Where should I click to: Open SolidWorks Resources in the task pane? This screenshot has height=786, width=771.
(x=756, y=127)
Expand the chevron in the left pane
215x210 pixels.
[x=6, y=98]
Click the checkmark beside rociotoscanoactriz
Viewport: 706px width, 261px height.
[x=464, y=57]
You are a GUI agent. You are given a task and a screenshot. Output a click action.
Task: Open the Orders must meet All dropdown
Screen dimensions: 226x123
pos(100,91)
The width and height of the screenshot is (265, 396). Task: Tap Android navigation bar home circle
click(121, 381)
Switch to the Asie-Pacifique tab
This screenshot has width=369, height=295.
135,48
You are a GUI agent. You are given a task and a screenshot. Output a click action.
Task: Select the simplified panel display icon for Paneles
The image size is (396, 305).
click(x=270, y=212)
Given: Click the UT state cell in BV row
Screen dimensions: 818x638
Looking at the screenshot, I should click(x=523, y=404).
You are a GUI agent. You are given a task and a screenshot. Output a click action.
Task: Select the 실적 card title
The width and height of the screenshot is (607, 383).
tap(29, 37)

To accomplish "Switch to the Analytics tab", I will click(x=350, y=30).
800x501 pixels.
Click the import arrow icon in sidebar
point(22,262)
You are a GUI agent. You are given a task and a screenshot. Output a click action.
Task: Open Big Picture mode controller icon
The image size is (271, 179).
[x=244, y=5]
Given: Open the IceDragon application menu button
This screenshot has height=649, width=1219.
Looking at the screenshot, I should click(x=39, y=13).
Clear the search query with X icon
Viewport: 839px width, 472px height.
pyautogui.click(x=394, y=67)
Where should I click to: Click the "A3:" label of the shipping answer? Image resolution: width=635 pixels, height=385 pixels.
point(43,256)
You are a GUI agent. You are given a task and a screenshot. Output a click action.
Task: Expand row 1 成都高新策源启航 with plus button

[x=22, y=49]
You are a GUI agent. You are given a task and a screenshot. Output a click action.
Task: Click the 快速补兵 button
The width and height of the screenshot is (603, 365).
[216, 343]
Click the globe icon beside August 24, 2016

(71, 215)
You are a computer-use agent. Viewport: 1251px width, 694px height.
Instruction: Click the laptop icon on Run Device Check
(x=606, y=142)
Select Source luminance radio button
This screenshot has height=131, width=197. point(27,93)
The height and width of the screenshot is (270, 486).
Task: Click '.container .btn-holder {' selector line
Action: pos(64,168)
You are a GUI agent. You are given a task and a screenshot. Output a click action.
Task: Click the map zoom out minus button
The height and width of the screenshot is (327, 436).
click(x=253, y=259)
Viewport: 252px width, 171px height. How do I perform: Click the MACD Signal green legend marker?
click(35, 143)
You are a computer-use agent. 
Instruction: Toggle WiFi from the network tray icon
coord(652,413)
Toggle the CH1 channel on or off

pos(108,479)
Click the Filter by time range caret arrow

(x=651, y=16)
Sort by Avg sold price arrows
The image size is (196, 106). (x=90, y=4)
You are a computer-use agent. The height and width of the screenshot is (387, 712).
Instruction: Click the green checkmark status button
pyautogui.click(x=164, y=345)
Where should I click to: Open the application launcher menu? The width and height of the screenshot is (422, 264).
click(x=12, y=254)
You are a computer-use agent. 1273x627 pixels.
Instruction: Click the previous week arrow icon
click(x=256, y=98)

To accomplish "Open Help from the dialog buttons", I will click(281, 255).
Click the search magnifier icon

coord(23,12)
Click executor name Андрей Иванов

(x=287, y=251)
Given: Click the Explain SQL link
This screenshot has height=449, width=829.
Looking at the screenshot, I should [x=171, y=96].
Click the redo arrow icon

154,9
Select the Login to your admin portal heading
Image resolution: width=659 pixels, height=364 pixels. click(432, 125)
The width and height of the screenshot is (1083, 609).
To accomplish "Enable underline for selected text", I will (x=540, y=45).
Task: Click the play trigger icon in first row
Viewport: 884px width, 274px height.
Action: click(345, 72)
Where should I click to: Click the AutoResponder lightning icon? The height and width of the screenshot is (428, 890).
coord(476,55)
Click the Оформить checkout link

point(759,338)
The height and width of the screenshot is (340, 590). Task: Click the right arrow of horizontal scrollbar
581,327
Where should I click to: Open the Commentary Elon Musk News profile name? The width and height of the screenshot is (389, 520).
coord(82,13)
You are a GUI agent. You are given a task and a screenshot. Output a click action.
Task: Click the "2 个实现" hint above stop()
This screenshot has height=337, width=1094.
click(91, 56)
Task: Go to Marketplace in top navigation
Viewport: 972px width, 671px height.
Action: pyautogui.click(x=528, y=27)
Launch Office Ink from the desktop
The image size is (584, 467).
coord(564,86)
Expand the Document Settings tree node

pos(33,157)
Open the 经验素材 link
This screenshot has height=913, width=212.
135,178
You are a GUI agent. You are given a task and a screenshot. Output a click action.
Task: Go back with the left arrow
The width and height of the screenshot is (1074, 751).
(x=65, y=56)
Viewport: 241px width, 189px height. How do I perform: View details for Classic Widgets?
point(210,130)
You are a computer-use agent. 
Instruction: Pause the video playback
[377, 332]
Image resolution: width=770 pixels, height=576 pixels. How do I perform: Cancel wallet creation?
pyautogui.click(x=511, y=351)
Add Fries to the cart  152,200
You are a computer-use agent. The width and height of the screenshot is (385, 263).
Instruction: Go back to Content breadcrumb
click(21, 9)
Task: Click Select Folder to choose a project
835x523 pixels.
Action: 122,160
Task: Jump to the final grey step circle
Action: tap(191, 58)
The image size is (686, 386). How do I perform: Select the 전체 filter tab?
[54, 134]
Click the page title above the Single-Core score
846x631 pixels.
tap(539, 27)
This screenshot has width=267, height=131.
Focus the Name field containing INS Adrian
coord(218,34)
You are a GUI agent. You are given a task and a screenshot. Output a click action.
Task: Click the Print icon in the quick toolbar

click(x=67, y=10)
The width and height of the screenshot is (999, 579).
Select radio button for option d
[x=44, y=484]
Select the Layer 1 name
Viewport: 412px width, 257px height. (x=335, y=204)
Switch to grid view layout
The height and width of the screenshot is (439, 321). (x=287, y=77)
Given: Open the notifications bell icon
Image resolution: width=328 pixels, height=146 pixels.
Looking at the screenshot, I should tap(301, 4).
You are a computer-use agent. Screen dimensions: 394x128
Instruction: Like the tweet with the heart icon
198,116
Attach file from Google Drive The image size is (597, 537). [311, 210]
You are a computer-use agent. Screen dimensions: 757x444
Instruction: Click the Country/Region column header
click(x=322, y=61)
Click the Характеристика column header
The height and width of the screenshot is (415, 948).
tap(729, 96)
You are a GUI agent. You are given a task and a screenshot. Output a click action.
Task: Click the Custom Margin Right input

————

▸ **What you should do**
Set down each record again, exactly as written.

▸ **Task response**
Where should I click to: Open SolidWorks Resources in the task pane? This screenshot has height=786, width=771.
(x=756, y=127)
Expand the chevron in the left pane
215x210 pixels.
[x=6, y=98]
Click the checkmark beside rociotoscanoactriz
Viewport: 706px width, 261px height.
[x=464, y=57]
You are a GUI agent. You are given a task and a screenshot. Output a click action.
Task: Open the Orders must meet All dropdown
Screen dimensions: 226x123
pos(100,91)
The width and height of the screenshot is (265, 396). Task: Tap Android navigation bar home circle
click(121, 381)
Switch to the Asie-Pacifique tab
This screenshot has width=369, height=295.
135,48
You are a GUI agent. You are given a task and a screenshot. Output a click action.
Task: Select the simplified panel display icon for Paneles
The image size is (396, 305).
click(x=270, y=212)
Given: Click the UT state cell in BV row
Screen dimensions: 818x638
Looking at the screenshot, I should click(x=523, y=404).
You are a GUI agent. You are given a task and a screenshot. Output a click action.
Task: Select the 실적 card title
The width and height of the screenshot is (607, 383).
tap(29, 37)

To accomplish "Switch to the Analytics tab", I will click(x=350, y=30).
800x501 pixels.
Click the import arrow icon in sidebar
point(22,262)
You are a GUI agent. You are given a task and a screenshot. Output a click action.
Task: Open Big Picture mode controller icon
The image size is (271, 179).
[x=244, y=5]
Given: Open the IceDragon application menu button
This screenshot has height=649, width=1219.
Looking at the screenshot, I should click(x=39, y=13).
Clear the search query with X icon
Viewport: 839px width, 472px height.
pyautogui.click(x=394, y=67)
Where should I click to: Click the "A3:" label of the shipping answer? Image resolution: width=635 pixels, height=385 pixels.
point(43,256)
You are a GUI agent. You are given a task and a screenshot. Output a click action.
Task: Expand row 1 成都高新策源启航 with plus button

[x=22, y=49]
You are a GUI agent. You are given a task and a screenshot. Output a click action.
Task: Click the 快速补兵 button
The width and height of the screenshot is (603, 365).
[216, 343]
Click the globe icon beside August 24, 2016

(71, 215)
You are a computer-use agent. Viewport: 1251px width, 694px height.
Instruction: Click the laptop icon on Run Device Check
(x=606, y=142)
Select Source luminance radio button
This screenshot has height=131, width=197. point(27,93)
The height and width of the screenshot is (270, 486).
Task: Click '.container .btn-holder {' selector line
Action: pos(64,168)
You are a GUI agent. You are given a task and a screenshot. Output a click action.
Task: Click the map zoom out minus button
The height and width of the screenshot is (327, 436).
click(x=253, y=259)
Viewport: 252px width, 171px height. How do I perform: Click the MACD Signal green legend marker?
click(35, 143)
You are a computer-use agent. 
Instruction: Toggle WiFi from the network tray icon
coord(652,413)
Toggle the CH1 channel on or off

pos(108,479)
Click the Filter by time range caret arrow

(x=651, y=16)
Sort by Avg sold price arrows
The image size is (196, 106). (x=90, y=4)
You are a computer-use agent. The height and width of the screenshot is (387, 712).
Instruction: Click the green checkmark status button
pyautogui.click(x=164, y=345)
Where should I click to: Open the application launcher menu? The width and height of the screenshot is (422, 264).
click(x=12, y=254)
You are a computer-use agent. 1273x627 pixels.
Instruction: Click the previous week arrow icon
click(x=256, y=98)

To accomplish "Open Help from the dialog buttons", I will click(281, 255).
Click the search magnifier icon

coord(23,12)
Click executor name Андрей Иванов

(x=287, y=251)
Given: Click the Explain SQL link
This screenshot has height=449, width=829.
Looking at the screenshot, I should [x=171, y=96].
Click the redo arrow icon

154,9
Select the Login to your admin portal heading
Image resolution: width=659 pixels, height=364 pixels. click(432, 125)
The width and height of the screenshot is (1083, 609).
To accomplish "Enable underline for selected text", I will (x=540, y=45).
Task: Click the play trigger icon in first row
Viewport: 884px width, 274px height.
Action: click(345, 72)
Where should I click to: Click the AutoResponder lightning icon? The height and width of the screenshot is (428, 890).
coord(476,55)
Click the Оформить checkout link

point(759,338)
The height and width of the screenshot is (340, 590). Task: Click the right arrow of horizontal scrollbar
581,327
Where should I click to: Open the Commentary Elon Musk News profile name? The width and height of the screenshot is (389, 520).
coord(82,13)
You are a GUI agent. You are given a task and a screenshot. Output a click action.
Task: Click the "2 个实现" hint above stop()
This screenshot has height=337, width=1094.
click(91, 56)
Task: Go to Marketplace in top navigation
Viewport: 972px width, 671px height.
Action: pyautogui.click(x=528, y=27)
Launch Office Ink from the desktop
The image size is (584, 467).
coord(564,86)
Expand the Document Settings tree node

pos(33,157)
Open the 经验素材 link
This screenshot has height=913, width=212.
135,178
You are a GUI agent. You are given a task and a screenshot. Output a click action.
Task: Go back with the left arrow
The width and height of the screenshot is (1074, 751).
(x=65, y=56)
Viewport: 241px width, 189px height. How do I perform: View details for Classic Widgets?
point(210,130)
You are a computer-use agent. 
Instruction: Pause the video playback
[377, 332]
Image resolution: width=770 pixels, height=576 pixels. How do I perform: Cancel wallet creation?
pyautogui.click(x=511, y=351)
Add Fries to the cart  152,200
You are a computer-use agent. The width and height of the screenshot is (385, 263).
Instruction: Go back to Content breadcrumb
click(21, 9)
Task: Click Select Folder to choose a project
835x523 pixels.
Action: 122,160
Task: Jump to the final grey step circle
Action: tap(191, 58)
The image size is (686, 386). How do I perform: Select the 전체 filter tab?
[54, 134]
Click the page title above the Single-Core score
846x631 pixels.
tap(539, 27)
This screenshot has width=267, height=131.
Focus the Name field containing INS Adrian
coord(218,34)
You are a GUI agent. You are given a task and a screenshot. Output a click action.
Task: Click the Print icon in the quick toolbar

click(x=67, y=10)
The width and height of the screenshot is (999, 579).
Select radio button for option d
[x=44, y=484]
Select the Layer 1 name
Viewport: 412px width, 257px height. (x=335, y=204)
Switch to grid view layout
The height and width of the screenshot is (439, 321). (x=287, y=77)
Given: Open the notifications bell icon
Image resolution: width=328 pixels, height=146 pixels.
Looking at the screenshot, I should tap(301, 4).
You are a computer-use agent. Screen dimensions: 394x128
Instruction: Like the tweet with the heart icon
198,116
Attach file from Google Drive The image size is (597, 537). [311, 210]
You are a computer-use agent. Screen dimensions: 757x444
Instruction: Click the Country/Region column header
click(x=322, y=61)
Click the Характеристика column header
The height and width of the screenshot is (415, 948).
tap(729, 96)
You are a GUI agent. You are given a task and a screenshot. Output a click action.
Task: Click the Custom Margin Right input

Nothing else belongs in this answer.